Mas, de nada vale a uma nação o ter políticos corajosos e honestos, se a essa coragem e a essa honestidade não se alia o senso da realidade nacional, o seu espírito histórico, a sensibilidade, digamos, assim, das suas tradições e dos seus costumes.
É claro, é positivo que o Brasil político está há muito tempo completamente desviado do seu leito natural e que a nação está a pagar tributo demasiado caro a um ente de razão: uma legalidade, que lhe nega todos os meios de defesa interna, e prepara, deste modo, inconscientemente, a sua incapacidade para defender-se de inimigos exteriores. Todos estão vendo: o direito político brasileiro não corresponde mais em fortaleza aos embates de aspirações, às paixões, às misérias do nosso grande urbanismo artificial, mas, por isto mesmo, ainda mais perigoso e desorientador.
Quem será capaz de afirmar, por exemplo, que o Supremo Tribunal da República não se compõe, neste momento, de uma absoluta maioria de homens de bem e de patriotas?
Estude-se, porém, a sua atividade nestes últimos tempos — recordem-se atos como o do habeas corpus para a propaganda do bolchevismo, ou o da sua recente resolução sobre o julgamento dos revolucionários — e a impressão há de ser a de que o Judiciário, completamente estranho às agruras do mando político, afirma-se como elemento de desassociação ou, pelo menos, como força inconscientemente aliada às forças que vão tornando impossível a manutenção de um regime legal no país.
Ora, que quer dizer isto: ignorância? Má fé? Pura paixão política? É claro que não. É, sim, que estamos a perder os mais nobres esforços, as melhores energias, na conservação de uma ordem de coisas que, sem satisfazer já nem mesmo as exigências do meio político, é absolutamente hostil à paz e conservação da família brasileira.
Numa hora como esta, em que se agitam enfurecidamente tantas paixões anárquicas e dissolventes, é claro, é claríssimo que o ponto de vista do direito coletivo tem que se sobrepor ao do direito individual, em toda consciência sã que entre em relação com a vida do direito político brasileiro.
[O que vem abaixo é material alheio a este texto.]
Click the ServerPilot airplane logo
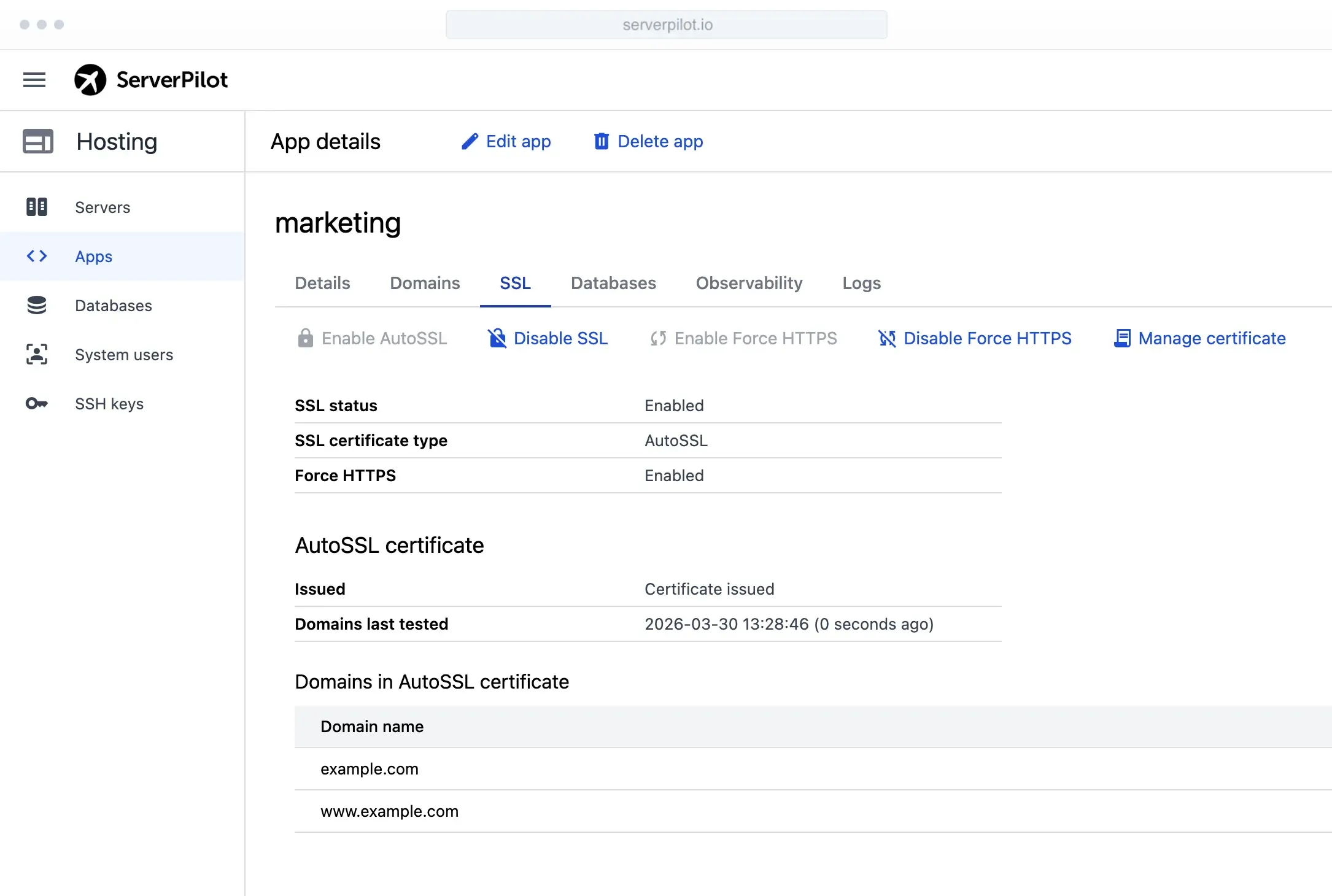 90,80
A interpretação patriótica e, por conseguinte, socialmente verdadeira, da nossa Constituição, não pode, em um tal momento, ter outra orientação, se não queremos morrer “dentro do Regulamento”, como na anedota de caserna, tão adequada, por isto mesmo, a um juízo sobre os nossos problemas atuais…
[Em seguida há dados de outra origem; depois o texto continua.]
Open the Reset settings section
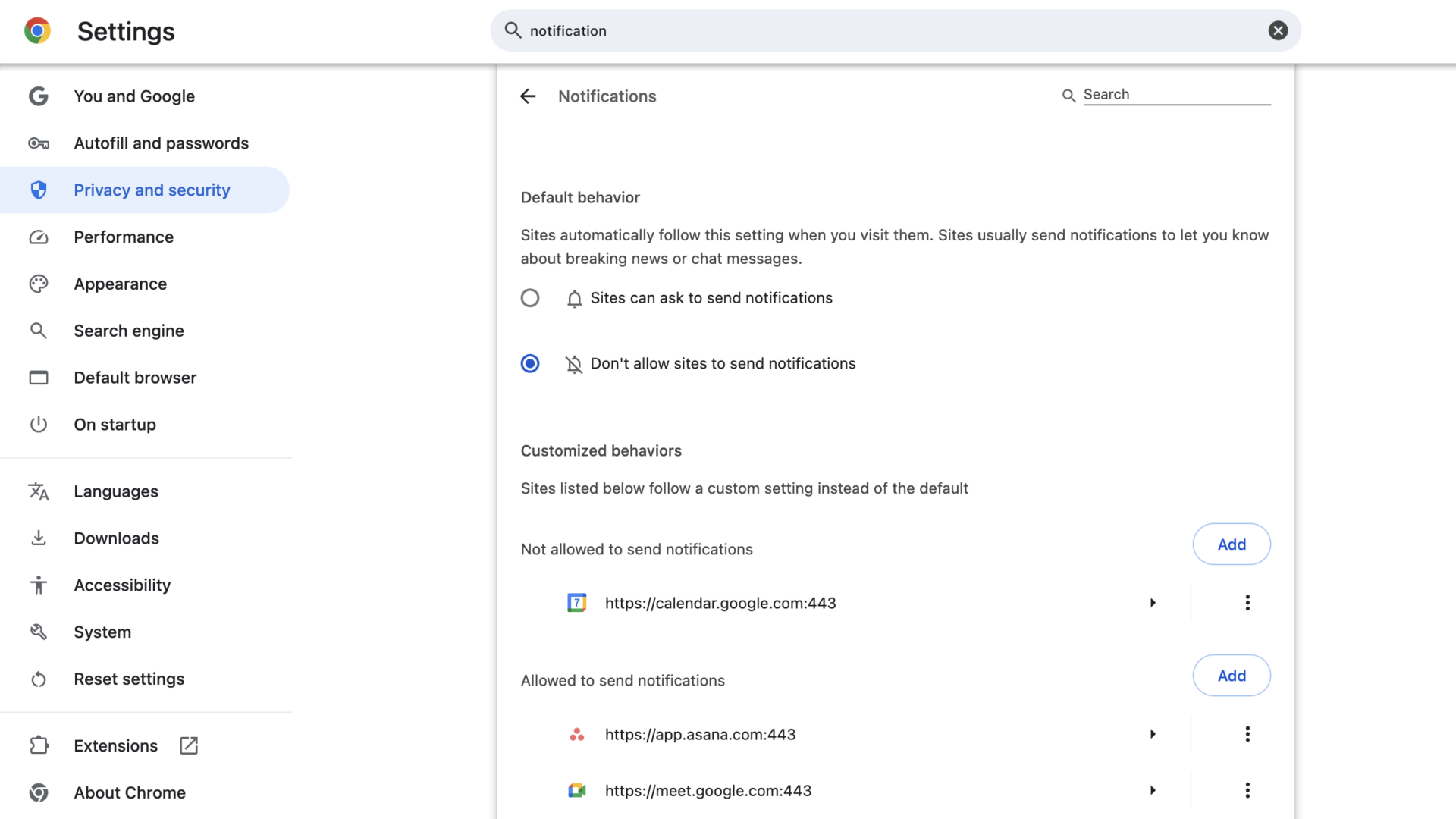 (129, 679)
E, fora disto, falemos franco: as medidas contra o bolchevismo ou outra qualquer peste moral, por mais justas, por mais sensatas, por mais inadiáveis, terão sempre, no entanto, a aparência de serem medidas de classe, medidas de ricos contra pobres, mas nunca o essencial caráter de defesa do Brasil, do povo brasileiro, que, repito, não sofrerá mais de uma violenta subversão de valores econômicos e financeiros, do que vem sofrendo desta lenta mas penetrante desmoralização da sua consciência de povo cristão, por obra e graça de um direito político fundamental e essencialmente revolucionário.
Eu já não falo das mazorcas, dos motins, das semirrevoluções da burguesia que anseia pelo poder…
Já não falo também da histeria jornalística que se alimenta no assalto à honra de todos os homens públicos e na apologia de todos os crimes.
Para a completa destruição da consciência cristã do Brasil, para a completa destruição do Brasil, enfim, nada mais é preciso do que o veneno liberal, o revolucionarismo teórico de que estão dominados, não só os homens públicos brasileiros, mas as instituições que deviam representar a segurança da nossa integridade política, a garantia da unidade nacional.
Pode ser que eu não esteja com a verdade. Mas ainda está a provar-se. O que já está provado, porém, é que ainda vivemos porque a agonia de um gigante é, naturalmente, de maior duração que a de um tipo comum.
O Brasil político, o Brasil moral, é, de fato, um gigante que agoniza.
Gazeta de Notícias, 27 de julho de 1927.